I’ve realized long ago you just got a kick out of seeing my “Juvenile Reactions” to when you teased me back then, but it’s just the kind of harmless things “Brothers” do to one another. Like you said in your last letter that “I shouldn’t sweat the small stuff.” Our experiences during your younger years is what makes our lives so special.

This “transitional period” into young working men is something we are never going to forget. Forgiving each other for all of those “childish little things” we did to each other back in the day shows are maturity as older adults. I’ve come to realize the importance of forgiving each other for “all the little things” we may have done back then. And also for anything more recently. In saying this, I just hope you forgive me for not writing you a lot sooner.

It’s easy for me to say that I was “just too caught-up with my own problems.” But I want you to know that reaching-out to you has also helped me deal with things going-on in my own life. Just hearing that you’re doing okay is very comforting, and it gives me a “special strength.”

At night I make sure to pray for you, Big Brother, along with the rest of our family. I pray for our “Protection, Health, and Wellbeing.” When I arise in the morning I thank God for letting me wake-up one more day. I promise Him that I’ll make an extra effort to have a positive attitude, and do something nice for someone I might come in contact with that day.

This “extra effort” can be a simple thing, like taking mom for morning walks. It’s important now more than ever because she’s recently been diagnosed with Diabetes. Making sure she gets exercise is going to help control her sugars. It also helps control my weight because if I’m overweight, it bad for my back condition. But you’ve got to do what you got to do.

After our walks, for our father’s sake, I’ll ask him if he needs anything or any help around the house. While I can’t do too much heavy lifting, I do what I can to help out. Just stopping by “Out of the Blue” to visit helps because our parents miss you so much.

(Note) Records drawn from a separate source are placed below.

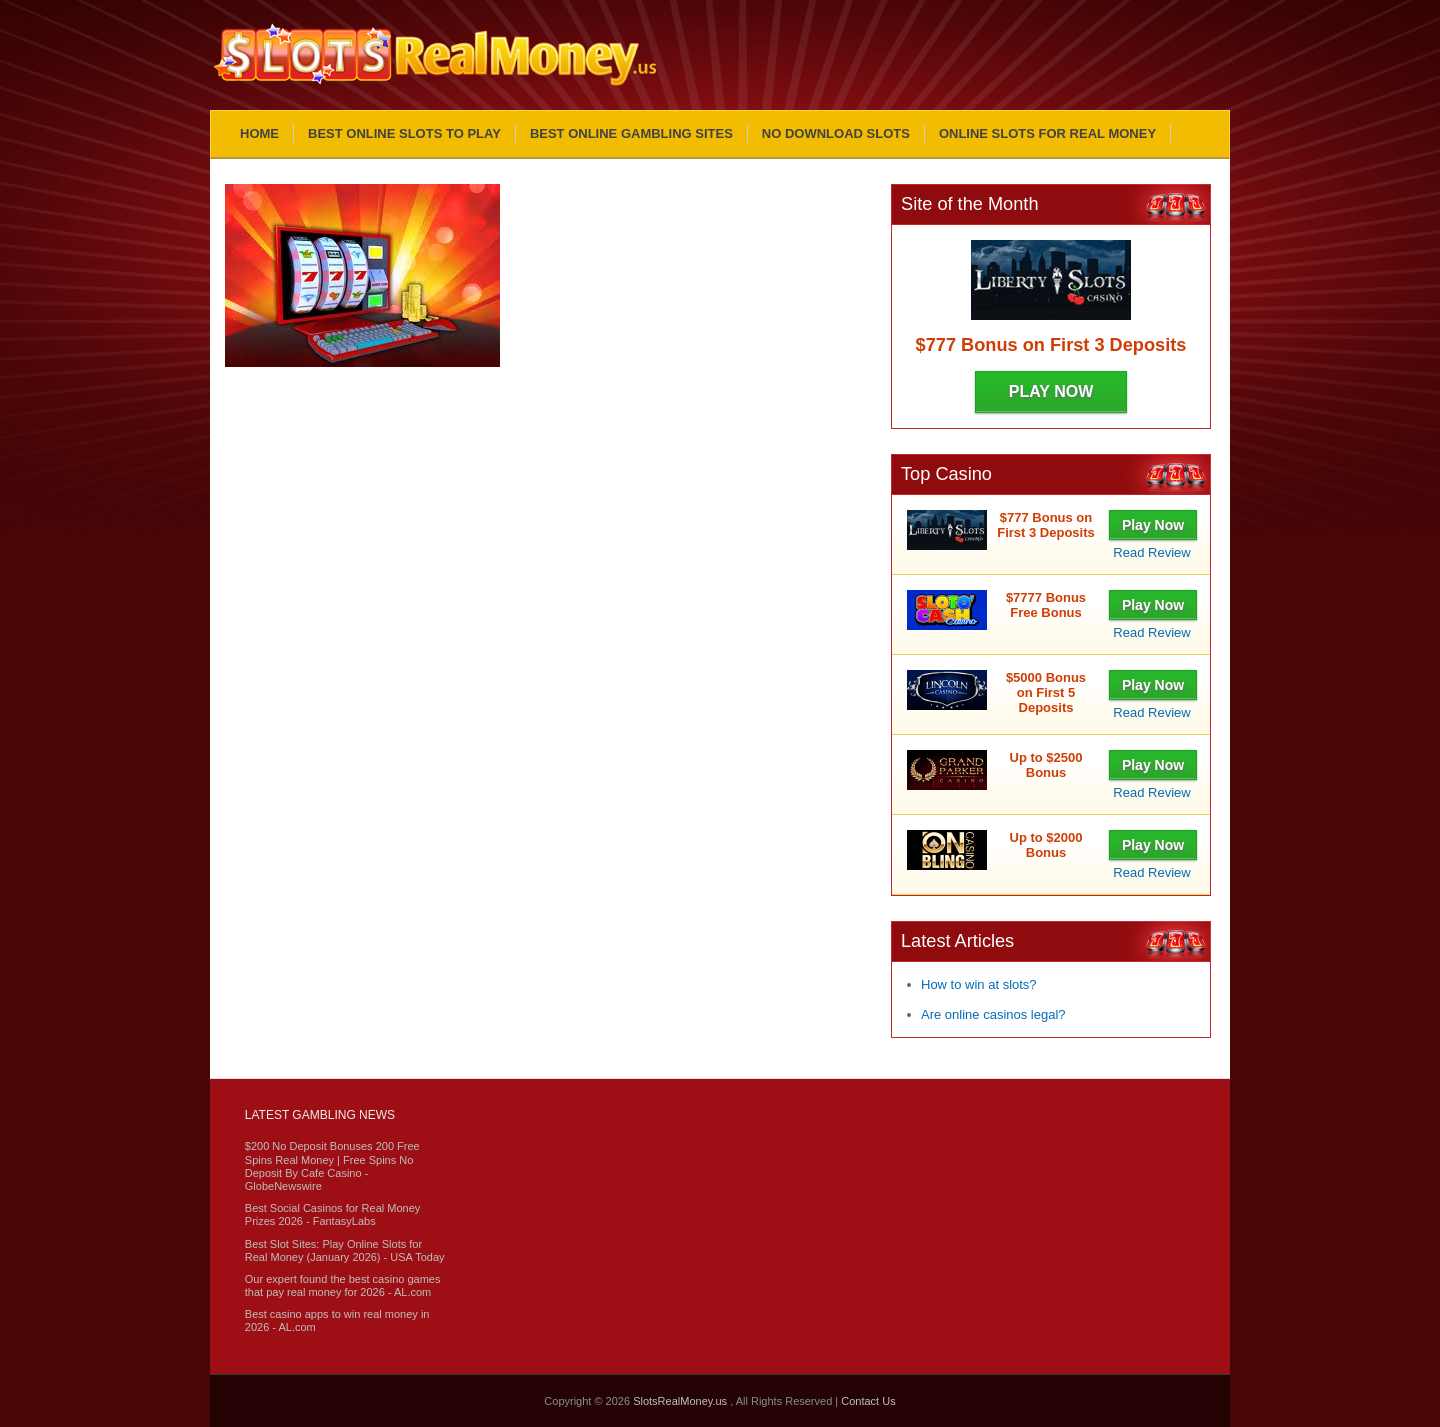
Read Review (1151, 552)
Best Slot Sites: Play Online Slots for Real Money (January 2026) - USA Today (345, 1250)
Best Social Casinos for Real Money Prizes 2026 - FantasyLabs (332, 1214)
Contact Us (868, 1401)
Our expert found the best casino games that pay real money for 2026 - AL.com (343, 1285)
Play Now (1051, 391)
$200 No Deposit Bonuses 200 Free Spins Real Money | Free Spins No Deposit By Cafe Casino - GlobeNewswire (332, 1166)
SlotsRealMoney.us (681, 1401)
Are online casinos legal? (993, 1014)
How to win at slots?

So while my life has had many setbacks like anyone else’s, I’ve realized the importance of keeping Jesus Christ in my heart and mind each and every day. He’s given me the strength and the mindset to keep moving forward, and still help the people around me as much as possibly can. In the process of helping others it’s true that it also helps relieve my worries.

I’ve written you about are younger years and how we started working with our father to remind you of happier times. Jesus knows I used slight exaggerations to entertain you, Big Brother. He also wants me to remind you that you’re still a very important person to Him, with lots of untapped potential. You just have to decide what you enjoy doing that’s not going to get you into trouble.

Hopefully, my “weird sense of humor” has put a smile on your face because that’s all that matter right now. Don’t forget, Chapter #5 “Guardian Angel” is a true event in both of our lives because you were also there. This is why there shouldn’t be any doubt that Jesus loves us, and is always going to be there.

“All men are like grass, all their glory is like the flowers of the field; the grass withers and the flowers fall, but the word of the LORD stands forever.”